The dead cobra's living mate would infallibly follow the trail to the bed, where it would coil itself at rest, waiting to strike the sleeper."

Tree Oysters

This interesting anecdote is certainly worth checking up on. Imagine oyster farms where you harvest when the tide is low.

A Mr. C.H. Williams, tells us how oysters inhabit the mangrove woods in Cuba; "For several years I resided in that island, and have several times come across scenes and objects which may people would consider great curiosities-one in particular. Oysters grow on trees, in immense quantities, especially in the southern part of the island.

I have seen miles of trees, the lower stems and branches of which were literally covered with the, and many a good meal have I enjoyed with very little trouble in procuring it. I simply placed the branches over the fire, and when opened, I picked out the oysters wit a fork or pointed stick.

These peculiar shell-fish are indigenous in lagoons and swamps on the coast, and as far as the tide will rise and the spray fly so will they cling to the lower parts of the Mangrove trees, sometimes four or five deep, the Mangrove being one of the very few trees that flourish in salt water."

Detecting the Guilty by lack of Chewing

From an old book, 'It is a common practice, in many parts of India, to oblige persons suspected of crimes to chew dry rice in the presence of officers of the law.

Curious as it may appear, such is the intense influence of fear on the salivary glands, that, if they are actually guilty, there is no secretion of saliva in the mouth, and chewing is impossible.

Such culprits generally confess without any further efforts. On the contrary, a consciousness of innocence allows of a proper flow of fluid for softening the rice.'

Using currents for discovery

Years ago I read about a mathematician who was conversant in fluid mechanics and understood how to calculate fluid flows, vortices, etc.. As I recall, the guy was a university professor and as a proof to his students of how one could use mathematics for creative purposes, he made a 3D computer model of the city center of Chicago. He then collected meteoroligical data showing wind velocity and directions, then used the placement of buildings to determine where vortices would coalesce and in the doing, perhaps collect lost items like paper money and other items of value.

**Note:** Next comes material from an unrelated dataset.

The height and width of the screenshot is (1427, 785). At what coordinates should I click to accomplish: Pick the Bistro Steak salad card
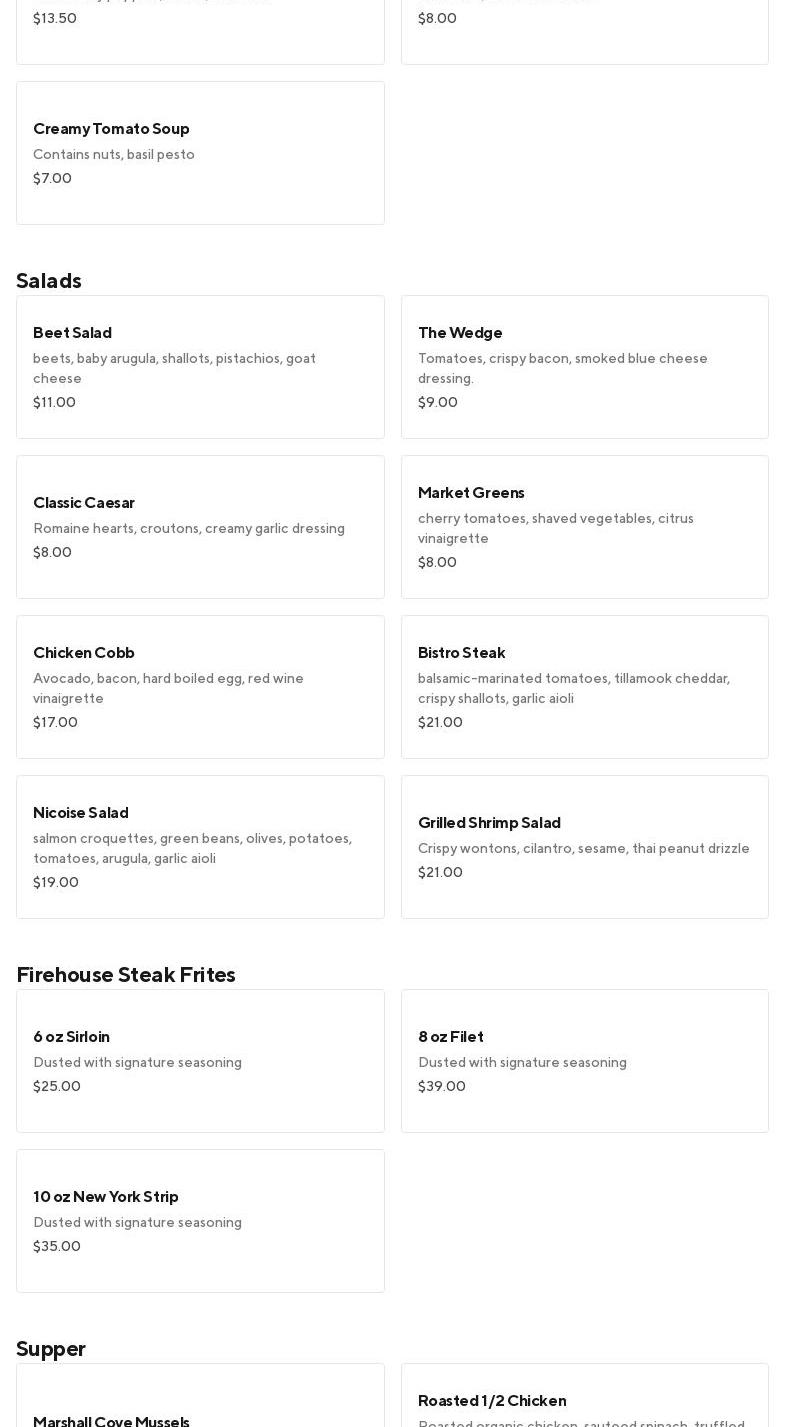click(584, 687)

From this calculate map, he took his students out to each spot where they found pockets of loose bills that netted him several thousand dollars. The students were both delighted and intrigued with this novel project and no doubt it inspired them to concentrate of their studies with regard to practical applications.

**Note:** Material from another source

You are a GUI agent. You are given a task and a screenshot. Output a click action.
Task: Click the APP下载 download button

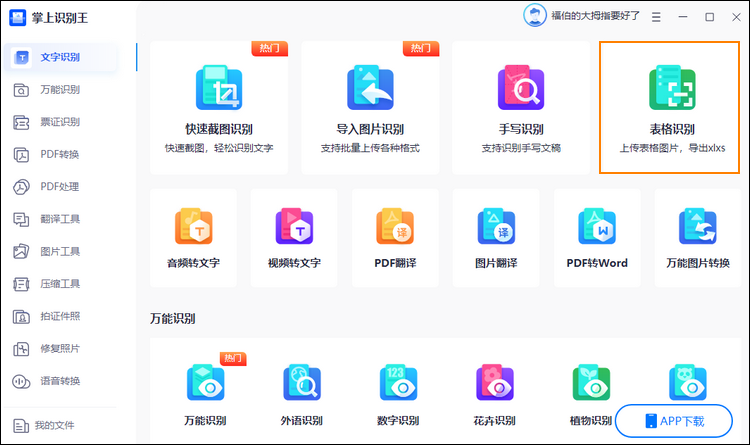coord(674,421)
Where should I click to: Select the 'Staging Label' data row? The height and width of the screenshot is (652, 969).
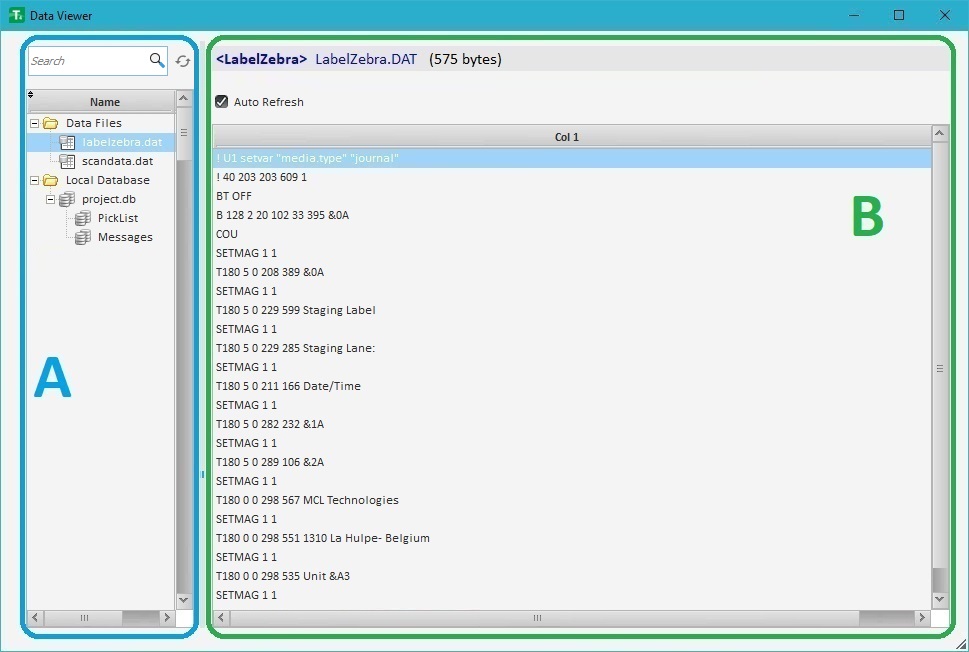pos(296,310)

I was reminded of this vortices story when I chanced upon this brief article in a very old book;

"In the 'Gentleman's Magazine' (February 8th, 1767), is a curious notice of the mode of discovering the body of a drowned person: "An inquisition was taken at Newbury, Berks, on the body of a child nearly two years old, who fell into the river Kennet, and was drowned. The body was discovered by a very singular experiment.

After diligent search had been made in the river for the child, to no purpose, a two-penny loaf, with a quantity of quicksilver put into it, was set floating from the place where the child, it was supposed, had fallen in, which steered its course down the river upwards of half a mile, before a great number of spectators,

when the body, happening to lay on the contrary side of the river, the loaf suddenly tacked about and swam across the river, and gradually sunk near the child, when both the child and the loaf were brought up with grabbers ready for that purpose."

A case of Inordinate Self-Esteem

No doubt we all have encountered people very full of themselves who think the world revolves around them and everyone should bow to their magnificence. I found this comment in an 18th century book that expresses this very well. Note it is very old and could be any race of people, it was just the way things were written back them;

Some Frenchmen who landed on the coast of Guinea, found a negro prince seated under a tree on a block of wood for his throne, and three or four negroes, armed with wooden spears, for his guards. His sable majesty anxiously inquired; "Do they talk much of me in France?"

I think its hilarious and well stated.